Provided material =
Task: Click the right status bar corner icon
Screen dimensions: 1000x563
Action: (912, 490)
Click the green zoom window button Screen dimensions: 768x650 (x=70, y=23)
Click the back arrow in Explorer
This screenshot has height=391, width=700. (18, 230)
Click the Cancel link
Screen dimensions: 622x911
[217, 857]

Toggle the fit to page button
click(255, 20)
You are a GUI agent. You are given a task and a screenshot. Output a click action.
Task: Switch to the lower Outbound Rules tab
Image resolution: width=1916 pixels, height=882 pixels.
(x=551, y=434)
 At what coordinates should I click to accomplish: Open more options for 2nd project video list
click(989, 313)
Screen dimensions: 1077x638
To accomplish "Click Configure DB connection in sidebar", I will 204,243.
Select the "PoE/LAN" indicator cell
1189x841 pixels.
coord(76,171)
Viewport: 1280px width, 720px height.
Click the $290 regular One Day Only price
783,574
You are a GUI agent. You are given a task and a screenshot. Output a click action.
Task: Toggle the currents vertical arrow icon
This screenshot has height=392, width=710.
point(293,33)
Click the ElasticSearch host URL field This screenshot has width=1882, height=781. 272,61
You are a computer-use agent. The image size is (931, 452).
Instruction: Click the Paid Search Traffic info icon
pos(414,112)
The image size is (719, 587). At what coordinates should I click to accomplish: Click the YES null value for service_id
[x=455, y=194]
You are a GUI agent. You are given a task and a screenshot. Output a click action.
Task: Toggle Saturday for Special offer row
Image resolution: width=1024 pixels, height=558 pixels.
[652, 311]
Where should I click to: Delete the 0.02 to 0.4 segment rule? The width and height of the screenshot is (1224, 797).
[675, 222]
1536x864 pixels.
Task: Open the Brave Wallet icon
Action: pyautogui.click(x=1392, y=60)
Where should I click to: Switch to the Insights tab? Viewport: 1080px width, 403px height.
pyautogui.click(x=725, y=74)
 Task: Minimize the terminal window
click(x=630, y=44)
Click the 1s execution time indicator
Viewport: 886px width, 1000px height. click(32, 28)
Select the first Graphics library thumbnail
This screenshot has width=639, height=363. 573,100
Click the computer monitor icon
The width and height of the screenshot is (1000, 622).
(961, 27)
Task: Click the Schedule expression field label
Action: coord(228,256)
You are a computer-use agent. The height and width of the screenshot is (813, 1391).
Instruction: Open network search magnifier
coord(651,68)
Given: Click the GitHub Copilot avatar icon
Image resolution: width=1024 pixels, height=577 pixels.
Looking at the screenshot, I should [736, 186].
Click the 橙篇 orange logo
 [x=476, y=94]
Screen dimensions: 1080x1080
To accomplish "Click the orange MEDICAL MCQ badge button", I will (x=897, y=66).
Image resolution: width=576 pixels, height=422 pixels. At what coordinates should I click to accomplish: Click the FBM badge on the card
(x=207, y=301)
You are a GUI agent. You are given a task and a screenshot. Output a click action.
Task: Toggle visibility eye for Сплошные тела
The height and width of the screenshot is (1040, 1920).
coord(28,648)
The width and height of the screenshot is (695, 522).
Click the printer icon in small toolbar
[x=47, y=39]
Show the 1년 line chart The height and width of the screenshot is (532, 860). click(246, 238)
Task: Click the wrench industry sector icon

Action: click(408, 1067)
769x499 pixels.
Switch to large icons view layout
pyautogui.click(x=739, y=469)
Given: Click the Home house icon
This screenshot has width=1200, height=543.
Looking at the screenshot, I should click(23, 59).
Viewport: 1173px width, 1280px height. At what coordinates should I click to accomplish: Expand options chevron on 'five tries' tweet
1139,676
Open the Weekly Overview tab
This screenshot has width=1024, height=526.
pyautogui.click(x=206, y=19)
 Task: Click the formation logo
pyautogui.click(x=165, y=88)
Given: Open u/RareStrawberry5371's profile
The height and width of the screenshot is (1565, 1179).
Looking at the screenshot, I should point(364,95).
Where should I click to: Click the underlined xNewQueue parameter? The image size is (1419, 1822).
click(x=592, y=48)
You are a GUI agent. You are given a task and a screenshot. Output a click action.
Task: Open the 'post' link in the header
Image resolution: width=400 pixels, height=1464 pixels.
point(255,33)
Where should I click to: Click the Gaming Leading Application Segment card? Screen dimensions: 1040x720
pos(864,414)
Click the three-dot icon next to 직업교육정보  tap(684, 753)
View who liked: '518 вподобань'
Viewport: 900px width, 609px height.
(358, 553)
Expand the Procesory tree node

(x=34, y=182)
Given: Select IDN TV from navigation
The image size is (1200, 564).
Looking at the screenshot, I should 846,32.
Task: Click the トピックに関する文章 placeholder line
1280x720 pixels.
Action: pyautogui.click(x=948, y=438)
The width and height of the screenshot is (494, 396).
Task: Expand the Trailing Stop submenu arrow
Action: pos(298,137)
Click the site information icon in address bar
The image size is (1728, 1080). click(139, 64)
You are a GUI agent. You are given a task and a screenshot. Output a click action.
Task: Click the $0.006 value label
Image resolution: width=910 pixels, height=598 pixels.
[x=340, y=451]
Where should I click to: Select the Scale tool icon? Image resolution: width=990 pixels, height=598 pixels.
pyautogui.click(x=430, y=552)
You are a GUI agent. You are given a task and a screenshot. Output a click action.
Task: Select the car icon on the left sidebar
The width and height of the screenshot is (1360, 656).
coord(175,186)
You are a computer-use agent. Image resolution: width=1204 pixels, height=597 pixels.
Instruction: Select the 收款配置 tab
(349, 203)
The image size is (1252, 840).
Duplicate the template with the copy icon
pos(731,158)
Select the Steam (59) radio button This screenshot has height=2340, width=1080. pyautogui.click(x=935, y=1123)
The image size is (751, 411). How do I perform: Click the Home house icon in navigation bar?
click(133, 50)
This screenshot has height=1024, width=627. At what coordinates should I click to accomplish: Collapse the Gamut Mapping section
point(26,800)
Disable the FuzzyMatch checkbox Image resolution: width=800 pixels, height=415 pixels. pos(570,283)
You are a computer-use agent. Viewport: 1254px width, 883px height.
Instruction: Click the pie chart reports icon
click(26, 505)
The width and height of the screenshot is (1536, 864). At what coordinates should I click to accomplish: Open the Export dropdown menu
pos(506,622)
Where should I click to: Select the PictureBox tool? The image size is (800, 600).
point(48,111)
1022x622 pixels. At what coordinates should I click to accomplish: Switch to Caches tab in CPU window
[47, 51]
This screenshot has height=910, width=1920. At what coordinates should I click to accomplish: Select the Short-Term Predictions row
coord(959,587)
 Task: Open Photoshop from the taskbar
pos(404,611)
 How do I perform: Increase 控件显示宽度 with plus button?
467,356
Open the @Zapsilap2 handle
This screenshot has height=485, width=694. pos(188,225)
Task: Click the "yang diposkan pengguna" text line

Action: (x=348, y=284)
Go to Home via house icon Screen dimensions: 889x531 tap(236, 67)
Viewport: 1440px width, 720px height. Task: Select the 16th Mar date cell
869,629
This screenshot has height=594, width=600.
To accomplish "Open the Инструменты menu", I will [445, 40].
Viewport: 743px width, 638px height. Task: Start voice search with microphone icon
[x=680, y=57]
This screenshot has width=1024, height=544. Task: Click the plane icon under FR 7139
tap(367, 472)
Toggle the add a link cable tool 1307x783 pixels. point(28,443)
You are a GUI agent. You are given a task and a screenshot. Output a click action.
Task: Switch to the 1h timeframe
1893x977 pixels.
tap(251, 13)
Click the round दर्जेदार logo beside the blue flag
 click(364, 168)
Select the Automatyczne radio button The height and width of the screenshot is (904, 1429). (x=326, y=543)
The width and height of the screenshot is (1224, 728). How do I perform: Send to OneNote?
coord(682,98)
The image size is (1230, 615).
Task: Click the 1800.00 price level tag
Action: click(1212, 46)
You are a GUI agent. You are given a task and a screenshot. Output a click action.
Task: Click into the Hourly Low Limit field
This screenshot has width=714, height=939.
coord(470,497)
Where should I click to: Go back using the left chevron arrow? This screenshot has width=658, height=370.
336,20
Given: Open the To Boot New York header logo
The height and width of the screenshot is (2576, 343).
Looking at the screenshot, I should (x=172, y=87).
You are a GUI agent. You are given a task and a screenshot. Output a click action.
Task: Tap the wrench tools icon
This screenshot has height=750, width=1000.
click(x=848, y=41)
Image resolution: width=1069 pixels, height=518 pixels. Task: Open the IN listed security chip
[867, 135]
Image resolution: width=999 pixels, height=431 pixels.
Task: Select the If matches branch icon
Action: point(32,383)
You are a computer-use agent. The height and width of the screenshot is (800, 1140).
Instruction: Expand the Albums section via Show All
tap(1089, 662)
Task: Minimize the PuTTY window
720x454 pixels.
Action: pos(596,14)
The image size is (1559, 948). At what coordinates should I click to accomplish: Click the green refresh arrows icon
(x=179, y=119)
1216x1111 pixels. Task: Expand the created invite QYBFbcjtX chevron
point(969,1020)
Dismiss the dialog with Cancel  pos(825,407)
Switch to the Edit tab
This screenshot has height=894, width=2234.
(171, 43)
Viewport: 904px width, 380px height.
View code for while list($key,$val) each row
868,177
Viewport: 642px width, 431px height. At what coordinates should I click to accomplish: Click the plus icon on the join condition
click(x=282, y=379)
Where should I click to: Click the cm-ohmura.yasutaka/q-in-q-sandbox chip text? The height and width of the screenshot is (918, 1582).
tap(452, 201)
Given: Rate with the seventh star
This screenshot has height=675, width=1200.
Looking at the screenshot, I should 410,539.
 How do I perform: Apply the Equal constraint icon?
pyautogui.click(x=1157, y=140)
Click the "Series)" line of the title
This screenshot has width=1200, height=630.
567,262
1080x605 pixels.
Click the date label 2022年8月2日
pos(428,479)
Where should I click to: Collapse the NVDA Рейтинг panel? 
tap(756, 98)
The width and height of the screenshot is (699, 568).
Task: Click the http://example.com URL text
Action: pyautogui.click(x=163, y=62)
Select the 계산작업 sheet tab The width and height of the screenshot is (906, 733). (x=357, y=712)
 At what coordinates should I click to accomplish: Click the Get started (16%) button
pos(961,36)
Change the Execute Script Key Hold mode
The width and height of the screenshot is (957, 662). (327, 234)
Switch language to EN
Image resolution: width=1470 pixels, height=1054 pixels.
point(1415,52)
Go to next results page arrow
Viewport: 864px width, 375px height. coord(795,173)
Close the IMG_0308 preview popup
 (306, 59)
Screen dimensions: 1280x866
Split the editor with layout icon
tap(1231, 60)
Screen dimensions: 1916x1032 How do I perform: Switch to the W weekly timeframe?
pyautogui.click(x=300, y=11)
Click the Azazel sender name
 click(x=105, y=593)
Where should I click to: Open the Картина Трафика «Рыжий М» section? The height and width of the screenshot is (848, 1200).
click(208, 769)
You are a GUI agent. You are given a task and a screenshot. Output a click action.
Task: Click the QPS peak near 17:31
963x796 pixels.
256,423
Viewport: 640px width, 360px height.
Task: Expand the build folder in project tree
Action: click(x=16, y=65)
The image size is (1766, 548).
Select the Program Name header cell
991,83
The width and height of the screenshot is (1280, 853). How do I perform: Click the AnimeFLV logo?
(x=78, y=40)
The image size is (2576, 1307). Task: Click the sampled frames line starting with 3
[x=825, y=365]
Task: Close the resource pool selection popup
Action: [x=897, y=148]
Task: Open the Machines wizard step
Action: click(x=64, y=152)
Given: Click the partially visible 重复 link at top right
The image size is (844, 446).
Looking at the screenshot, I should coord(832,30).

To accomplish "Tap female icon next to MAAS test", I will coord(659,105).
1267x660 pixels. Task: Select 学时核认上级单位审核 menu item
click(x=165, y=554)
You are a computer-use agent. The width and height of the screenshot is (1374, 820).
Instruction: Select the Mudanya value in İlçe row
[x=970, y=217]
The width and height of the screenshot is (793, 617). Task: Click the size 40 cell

Required action = Please give back exactly the lines of this listing beginning at the line with "Expand the Procesory tree node" and ending with the line with "Select the Steam", both included, and nothing else.

Written solution =
Expand the Procesory tree node

(x=34, y=182)
Given: Select IDN TV from navigation
The image size is (1200, 564).
Looking at the screenshot, I should 846,32.
Task: Click the トピックに関する文章 placeholder line
1280x720 pixels.
Action: pyautogui.click(x=948, y=438)
The width and height of the screenshot is (494, 396).
Task: Expand the Trailing Stop submenu arrow
Action: pos(298,137)
Click the site information icon in address bar
The image size is (1728, 1080). click(139, 64)
You are a GUI agent. You are given a task and a screenshot. Output a click action.
Task: Click the $0.006 value label
Image resolution: width=910 pixels, height=598 pixels.
[x=340, y=451]
Where should I click to: Select the Scale tool icon? Image resolution: width=990 pixels, height=598 pixels.
pyautogui.click(x=430, y=552)
You are a GUI agent. You are given a task and a screenshot. Output a click action.
Task: Select the car icon on the left sidebar
The width and height of the screenshot is (1360, 656).
coord(175,186)
You are a computer-use agent. Image resolution: width=1204 pixels, height=597 pixels.
Instruction: Select the 收款配置 tab
(349, 203)
The image size is (1252, 840).
Duplicate the template with the copy icon
pos(731,158)
Select the Steam (59) radio button This screenshot has height=2340, width=1080. pyautogui.click(x=935, y=1123)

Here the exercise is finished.